Mientras avanzaba por el camino, intentó respirar con normalidad, pero podía sentir todavía su mirada sobre ella. Luego, oyó el roce de las botas cuando se dio la vuelta y el sonido de unos firmes pasos cuando él echó a andar por la acera. Inspiró finalmente y luego exhaló aliviada. ¿Qué tenía Trentham que la ponía tan al límite?

¿Al límite de qué?

Todavía sentía el contacto de aquellos firmes dedos y de su palma levemente callosa sobre la mano, un sensual recuerdo grabado en su mente. Un recuerdo la inquietaba, pero, como antes, resultó esquivo. No se habían visto nunca antes, de eso estaba segura. Sin embargo, algo en él le resultaba familiar.

Negando con la cabeza, subió la escalera del porche y, decidida, obligó a su mente a centrarse en las tareas que había dejado a la espera.

Tristan caminó con paso firme por Motcomb Street hacia el grupo de locales entre los que se encontraba el despacho de Earnest Stolemore, agente inmobiliario y administrador. La conversación con Leonora Carling había agudizado sus sentidos y había despertado instintos que, hasta hacía poco, eran elementos clave en su cotidianidad. Y es que, en un pasado reciente, su vida había dependido de esos instintos, de entender el mensaje con precisión y reaccionar del modo correcto.

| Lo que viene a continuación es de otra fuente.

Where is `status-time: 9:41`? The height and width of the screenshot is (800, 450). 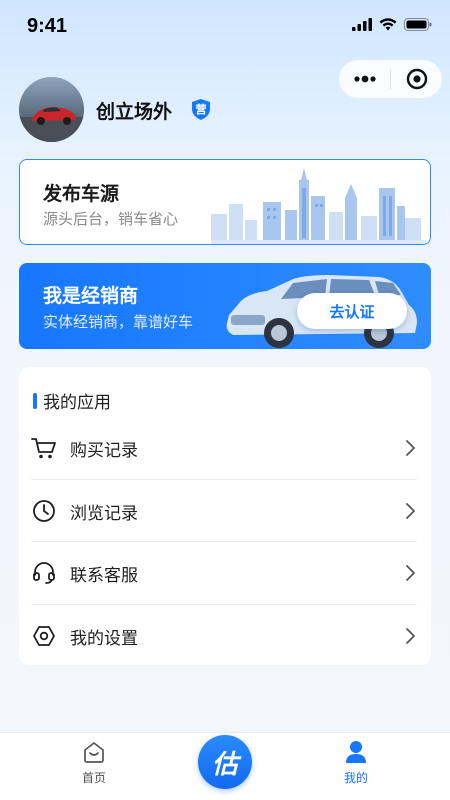 status-time: 9:41 is located at coordinates (48, 26).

No estaba seguro de qué pensar de la señorita Carling, o de Leonora, que era como él pensaba en ella, lo cual era lógico, dado que había estado observándola en silencio durante tres semanas. Físicamente era más atractiva de lo que había deducido a distancia. Su pelo era una mata de color caoba en la que brillaban vetas granates, y sus inusuales ojos azules eran grandes y almendrados bajo unas oscuras cejas delicadamente perfiladas. Tenía la nariz recta, elegantes facciones, pómulos altos y una piel clara y tersa. Pero eran sus labios los que marcaban la pauta: carnosos, generosamente curvados, de un rosa oscuro, una tentación para que un hombre los tomara y los saboreara.